(Word and item position data)
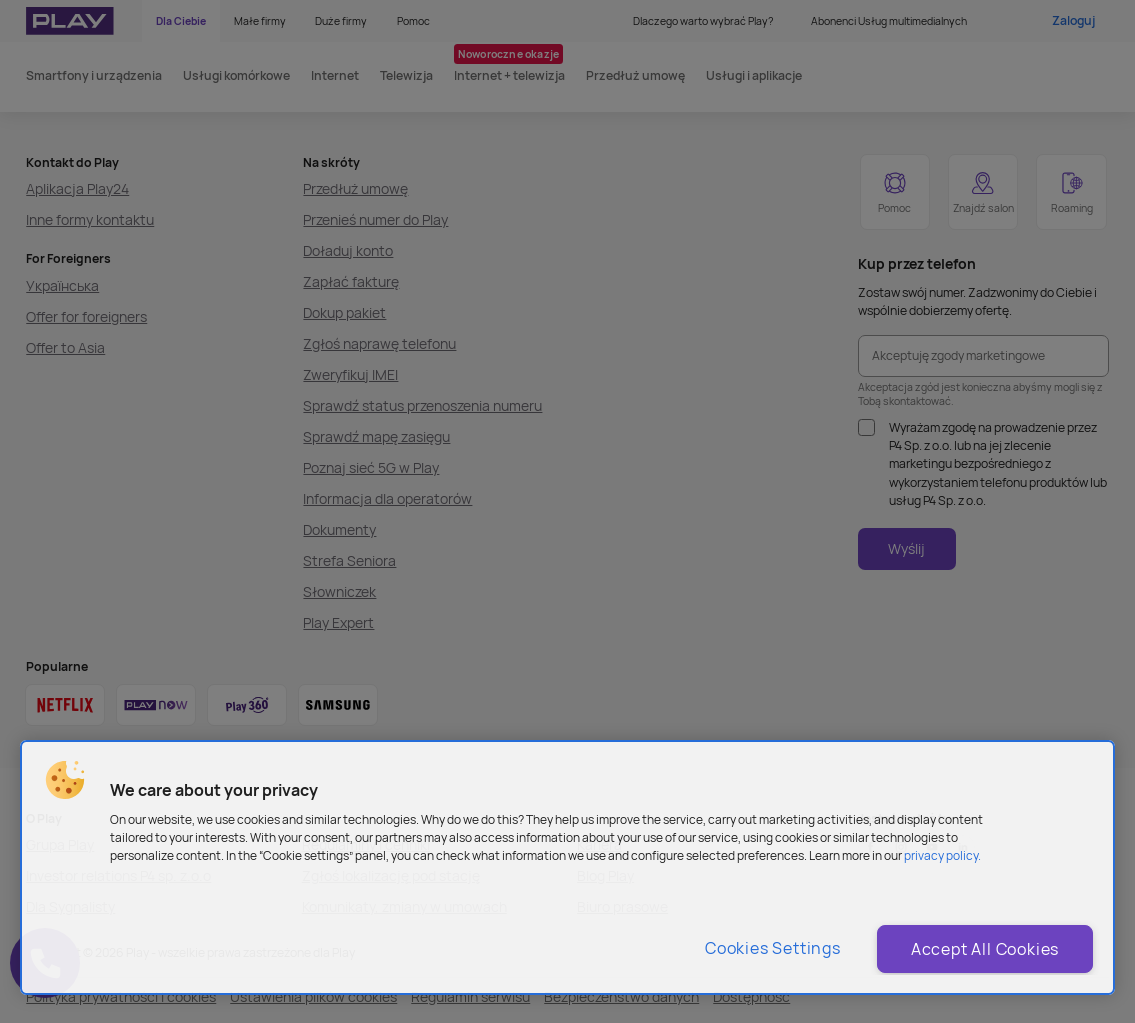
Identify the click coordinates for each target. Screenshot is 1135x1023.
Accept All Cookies (985, 949)
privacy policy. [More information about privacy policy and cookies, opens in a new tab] (942, 855)
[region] (567, 867)
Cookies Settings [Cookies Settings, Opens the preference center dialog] (773, 948)
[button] (65, 780)
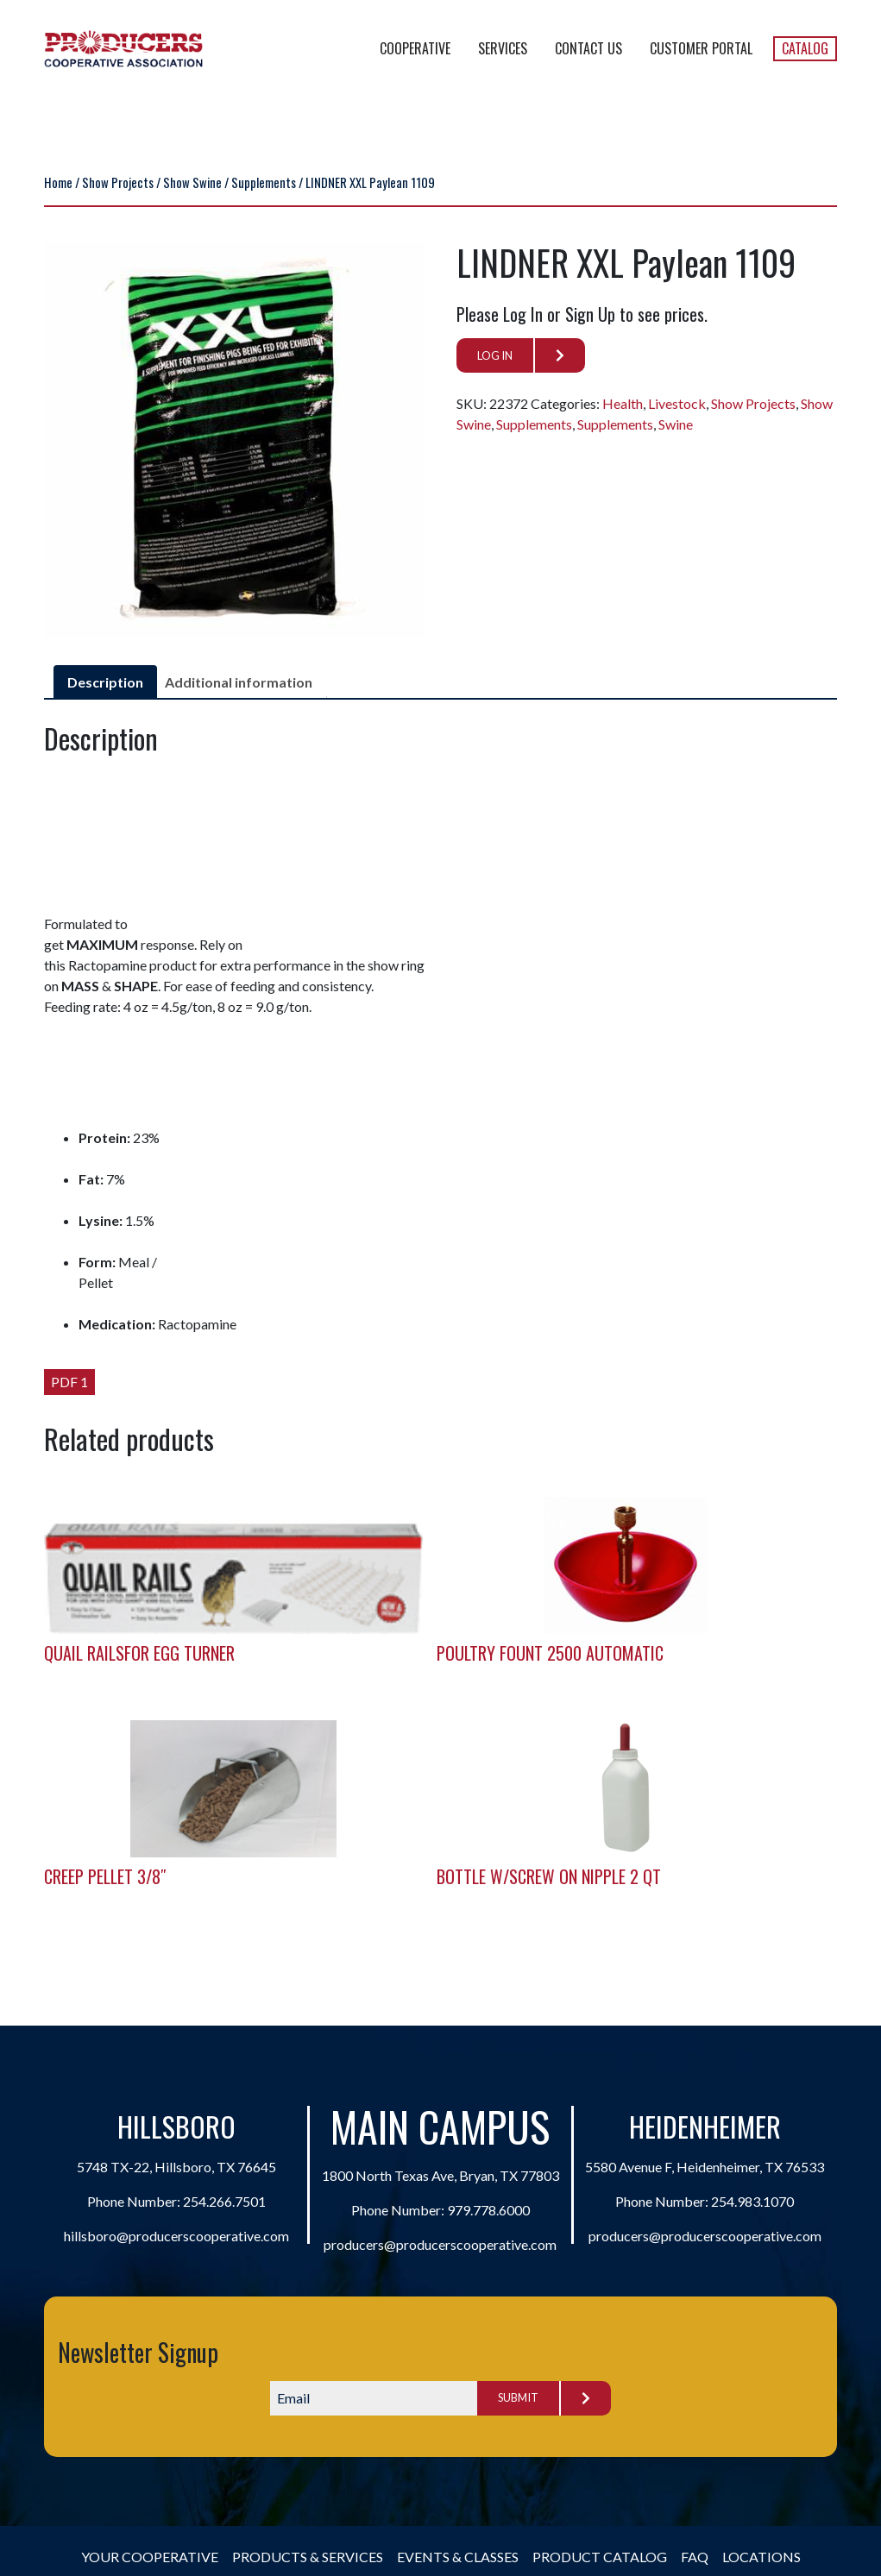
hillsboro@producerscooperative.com (176, 2235)
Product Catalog (599, 2556)
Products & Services (307, 2556)
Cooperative (415, 48)
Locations (761, 2556)
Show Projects (118, 182)
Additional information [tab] (238, 682)
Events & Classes (458, 2556)
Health (622, 403)
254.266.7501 (224, 2201)
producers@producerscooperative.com (440, 2244)
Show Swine (192, 182)
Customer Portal (701, 48)
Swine (675, 424)
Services (502, 48)
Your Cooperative (149, 2556)
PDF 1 (69, 1381)
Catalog (805, 48)
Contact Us (588, 48)
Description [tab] (105, 682)
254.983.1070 (752, 2201)
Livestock (677, 403)
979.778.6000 (488, 2210)
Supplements (263, 182)
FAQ (694, 2556)
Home (58, 182)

→ WHAT IS REQUIRED
Reproduce all of the data above line for line with no changes, omitting the pictures.

→ ANSWER TO THIS TASK
Identify the click coordinates for each target. Screenshot is 1135x1023.
Accept All Cookies (985, 949)
privacy policy. [More information about privacy policy and cookies, opens in a new tab] (942, 855)
[region] (567, 867)
Cookies Settings [Cookies Settings, Opens the preference center dialog] (773, 948)
[button] (65, 780)
hillsboro@producerscooperative.com (176, 2235)
Product Catalog (599, 2556)
Products & Services (307, 2556)
Cooperative (415, 48)
Locations (761, 2556)
Show Projects (118, 182)
Additional information [tab] (238, 682)
Events & Classes (458, 2556)
Health (622, 403)
254.266.7501 (224, 2201)
producers@producerscooperative.com (440, 2244)
Show Swine (192, 182)
Customer Portal (701, 48)
Swine (675, 424)
Services (502, 48)
Your Cooperative (149, 2556)
PDF 1 (69, 1381)
Catalog (805, 48)
Contact Us (588, 48)
Description [tab] (105, 682)
254.983.1070 (752, 2201)
Livestock (677, 403)
979.778.6000 (488, 2210)
Supplements (263, 182)
FAQ (694, 2556)
Home (58, 182)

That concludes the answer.